_Aim of the exercise_. Repeat the whole of the data, keeping every detail the same.

_Dataset content_.

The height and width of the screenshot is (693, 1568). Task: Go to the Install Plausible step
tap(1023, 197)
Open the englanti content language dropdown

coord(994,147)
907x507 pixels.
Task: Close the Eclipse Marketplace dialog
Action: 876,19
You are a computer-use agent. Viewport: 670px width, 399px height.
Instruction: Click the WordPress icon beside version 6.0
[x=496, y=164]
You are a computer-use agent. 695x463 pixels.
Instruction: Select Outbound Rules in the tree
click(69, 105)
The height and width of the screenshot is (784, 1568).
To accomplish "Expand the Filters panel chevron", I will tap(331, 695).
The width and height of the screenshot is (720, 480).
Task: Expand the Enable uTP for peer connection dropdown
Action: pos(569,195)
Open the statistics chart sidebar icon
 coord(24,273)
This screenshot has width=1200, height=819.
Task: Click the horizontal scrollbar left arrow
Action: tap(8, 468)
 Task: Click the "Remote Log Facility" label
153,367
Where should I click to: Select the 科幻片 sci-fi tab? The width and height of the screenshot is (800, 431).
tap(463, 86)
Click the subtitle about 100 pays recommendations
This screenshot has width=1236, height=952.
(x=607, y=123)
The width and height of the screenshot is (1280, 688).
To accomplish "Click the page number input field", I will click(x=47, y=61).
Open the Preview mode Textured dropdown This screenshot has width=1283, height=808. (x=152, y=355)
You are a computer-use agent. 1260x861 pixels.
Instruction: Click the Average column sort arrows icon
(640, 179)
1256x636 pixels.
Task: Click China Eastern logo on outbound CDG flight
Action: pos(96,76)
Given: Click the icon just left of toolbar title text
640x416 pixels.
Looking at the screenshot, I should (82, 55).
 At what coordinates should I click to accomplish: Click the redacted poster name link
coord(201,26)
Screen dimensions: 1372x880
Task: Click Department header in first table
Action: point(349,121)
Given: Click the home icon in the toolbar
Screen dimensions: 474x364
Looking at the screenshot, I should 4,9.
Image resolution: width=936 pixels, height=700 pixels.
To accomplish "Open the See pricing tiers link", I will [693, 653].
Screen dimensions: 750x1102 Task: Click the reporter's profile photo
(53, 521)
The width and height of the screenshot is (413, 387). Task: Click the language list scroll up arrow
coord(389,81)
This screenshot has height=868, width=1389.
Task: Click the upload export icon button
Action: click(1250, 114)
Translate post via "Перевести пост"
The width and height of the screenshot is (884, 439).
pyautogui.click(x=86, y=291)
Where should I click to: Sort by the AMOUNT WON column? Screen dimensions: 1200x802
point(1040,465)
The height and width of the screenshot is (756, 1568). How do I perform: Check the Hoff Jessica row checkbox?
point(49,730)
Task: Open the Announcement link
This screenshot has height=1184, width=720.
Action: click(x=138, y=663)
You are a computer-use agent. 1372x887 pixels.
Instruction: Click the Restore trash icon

_Result_.
The height and width of the screenshot is (693, 1568). Task: Go to the Install Plausible step
tap(1023, 197)
Open the englanti content language dropdown

coord(994,147)
907x507 pixels.
Task: Close the Eclipse Marketplace dialog
Action: 876,19
You are a computer-use agent. Viewport: 670px width, 399px height.
Instruction: Click the WordPress icon beside version 6.0
[x=496, y=164]
You are a computer-use agent. 695x463 pixels.
Instruction: Select Outbound Rules in the tree
click(69, 105)
The height and width of the screenshot is (784, 1568).
To accomplish "Expand the Filters panel chevron", I will tap(331, 695).
The width and height of the screenshot is (720, 480).
Task: Expand the Enable uTP for peer connection dropdown
Action: pos(569,195)
Open the statistics chart sidebar icon
 coord(24,273)
This screenshot has width=1200, height=819.
Task: Click the horizontal scrollbar left arrow
Action: tap(8, 468)
 Task: Click the "Remote Log Facility" label
153,367
Where should I click to: Select the 科幻片 sci-fi tab? The width and height of the screenshot is (800, 431).
tap(463, 86)
Click the subtitle about 100 pays recommendations
This screenshot has width=1236, height=952.
(x=607, y=123)
The width and height of the screenshot is (1280, 688).
To accomplish "Click the page number input field", I will click(x=47, y=61).
Open the Preview mode Textured dropdown This screenshot has width=1283, height=808. (x=152, y=355)
You are a computer-use agent. 1260x861 pixels.
Instruction: Click the Average column sort arrows icon
(640, 179)
1256x636 pixels.
Task: Click China Eastern logo on outbound CDG flight
Action: pos(96,76)
Given: Click the icon just left of toolbar title text
640x416 pixels.
Looking at the screenshot, I should (82, 55).
 At what coordinates should I click to accomplish: Click the redacted poster name link
coord(201,26)
Screen dimensions: 1372x880
Task: Click Department header in first table
Action: point(349,121)
Given: Click the home icon in the toolbar
Screen dimensions: 474x364
Looking at the screenshot, I should 4,9.
Image resolution: width=936 pixels, height=700 pixels.
To accomplish "Open the See pricing tiers link", I will [693, 653].
Screen dimensions: 750x1102 Task: Click the reporter's profile photo
(53, 521)
The width and height of the screenshot is (413, 387). Task: Click the language list scroll up arrow
coord(389,81)
This screenshot has height=868, width=1389.
Task: Click the upload export icon button
Action: click(1250, 114)
Translate post via "Перевести пост"
The width and height of the screenshot is (884, 439).
pyautogui.click(x=86, y=291)
Where should I click to: Sort by the AMOUNT WON column? Screen dimensions: 1200x802
point(1040,465)
The height and width of the screenshot is (756, 1568). How do I perform: Check the Hoff Jessica row checkbox?
point(49,730)
Task: Open the Announcement link
This screenshot has height=1184, width=720.
Action: click(x=138, y=663)
You are a computer-use agent. 1372x887 pixels.
Instruction: Click the Restore trash icon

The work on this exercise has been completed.